Texte fourni
----

Nos difficultés ? C'est d'abord, l'abondance de la littérature scientifique sur le sujet - 130 000 références traitant de pesticides. Nous avons choisi de cibler, dans les banques de données, les familles chimiques ou les pesticides que les études épidémiologiques avaient pu signaler comme suspects ou potentiellement impliqués dans le développement de pathologies. Autres difficultés, l'évaluation des expositions et la disparité des études.

Le groupe de l'expertise collective est amené à faire des recommandations, dont les grandes lignes sont encore en débat à ce jour.

Dr Isabelle Baldi. - Nous travaillons, pour beaucoup, sur les maladies neurologiques, les cancers et les troubles de la reproduction, pour lesquels de nombreuses données sont disponibles.

Il faut garder à l'esprit que nous tenons compte de tous les facteurs de risque, nombreux dans le modèle agricole ; leur part respective est difficile à déterminer.

Au-delà du monde agricole, bien des professions sont concernées et aujourd'hui sous-étudiées, depuis les professionnels des espaces verts, de la voirie, de la SNCF, jusqu'aux métiers du bois en passant par ce qu'on appelle l'hygiène publique (les vétérinaires, les pompiers,...).

Il ne faut pas oublier non plus l'exposition non professionnelle dont celle des enfants. Reste que c'est sur la population agricole que l'on dispose des schémas d'exposition les plus complets, et du recul le plus important.

Les nombreuses études épidémiologiques sur les troubles neurologiques portent surtout sur la maladie de Parkinson. Il faut savoir que, en épidémiologie, c'est l'analyse des différentes études qui permet de parvenir à des conclusions positives.

Pour les troubles cognitifs, en dépit du nombre d'études, nous manquons encore d'études sur la durée et les effectifs étudiés sont généralement étroits. Quatre cohortes sont à l'étude. L'ensemble de la littérature, notamment les études transversales, conduit à imaginer des associations positives entre exposition et effets sur la santé dans les années qui suivent. Presque toutes les études ont porté sur une famille de pesticides, les insecticides organophosphorés.

L'étude Phytoner porte sur une cohorte d'un millier d'agriculteurs et de viticulteurs de Gironde, sur une quinzaine d'années. Nous nous attachons à la mesure de l'exposition, en regardant de près les tâches effectuées, comme au détail des fonctions cognitives. On a relevé des détériorations très nettes de celles-ci chez les personnes exposées aux pesticides, parfois des performances très abaissées en termes d'attention ou de conceptualisation, ce qui n'est pas sans conséquence sur la vie quotidienne. Ces troubles pourraient à terme évoluer vers des pathologies neurodégénératives telles que la démence ou la maladie d'Alzheimer.

----

Entrées de données enregistrées
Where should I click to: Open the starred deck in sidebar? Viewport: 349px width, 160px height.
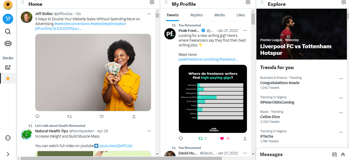click(8, 79)
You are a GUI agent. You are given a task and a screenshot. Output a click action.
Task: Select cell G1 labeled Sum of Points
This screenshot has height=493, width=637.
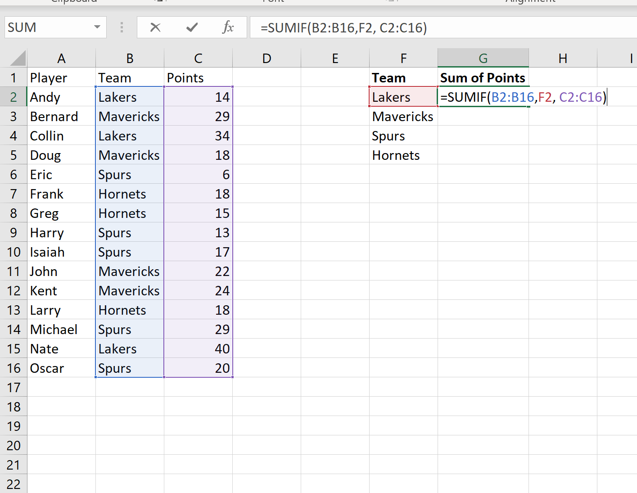483,77
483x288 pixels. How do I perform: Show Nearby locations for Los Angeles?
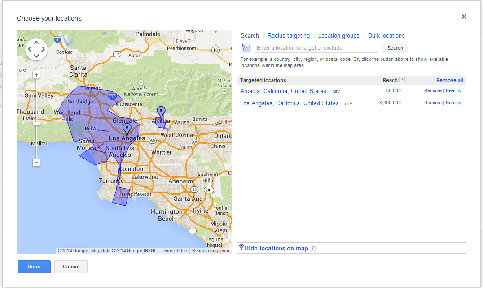click(453, 103)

----

Consignes
**a.** D'après le texte sur les pesticides et la santé, quelle population l'étude Phytoner suit-elle ?
**b.** Poursuivez le texte sur les pesticides et la santé à la suite de sa dernière phrase.

Corrigés
**a.** Une cohorte d'un millier d'agriculteurs et de viticulteurs de Gironde.

**b.**
S'agissant de la maladie d'Alzheimer, nous ne disposons que d'une dizaine d'études cas-témoins, plutôt fragiles, puisqu'il s'agit d'interroger des personnes qui ont des troubles de la mémoire. Les résultats sont cependant convergents : il y a augmentation du risque.

J'en viens aux troubles psychiatriques, notamment la dépression et le suicide en milieu agricole, sur lesquels existe une trentaine d'études épidémiologiques, pour déterminer s'il y a un lien avec les pesticides. La difficulté tient à la conjonction des facteurs environnementaux, sociaux et professionnels. Reste que l'on ne peut écarter l'hypothèse d'une influence de l'exposition aux pesticides sur les troubles de l'humeur et d'une contribution aux troubles dépressifs.

On parle davantage de la maladie de Parkinson. On dispose, avec les rapports de cas, les études écologiques et les études cas-témoins, d'une vraie séquence. Une soixantaine d'études fait apparaître l'existence d'un doublement du risque combiné pour les personnes exposées aux pesticides. Mais les données des études sont hétérogènes. Des conférences de consensus ont pointé les incertitudes sur les contextes agricoles et les familles de pesticides - on ne peut dire si tel ou tel type d'agriculture, ou tel ou tel produit est plus spécifiquement concerné, bien que l'on ait quelques pistes ; les facteurs génétiques, la sensibilité individuelle comptent aussi, de même que l'association des produits à un moment donné ou tout au long de la vie.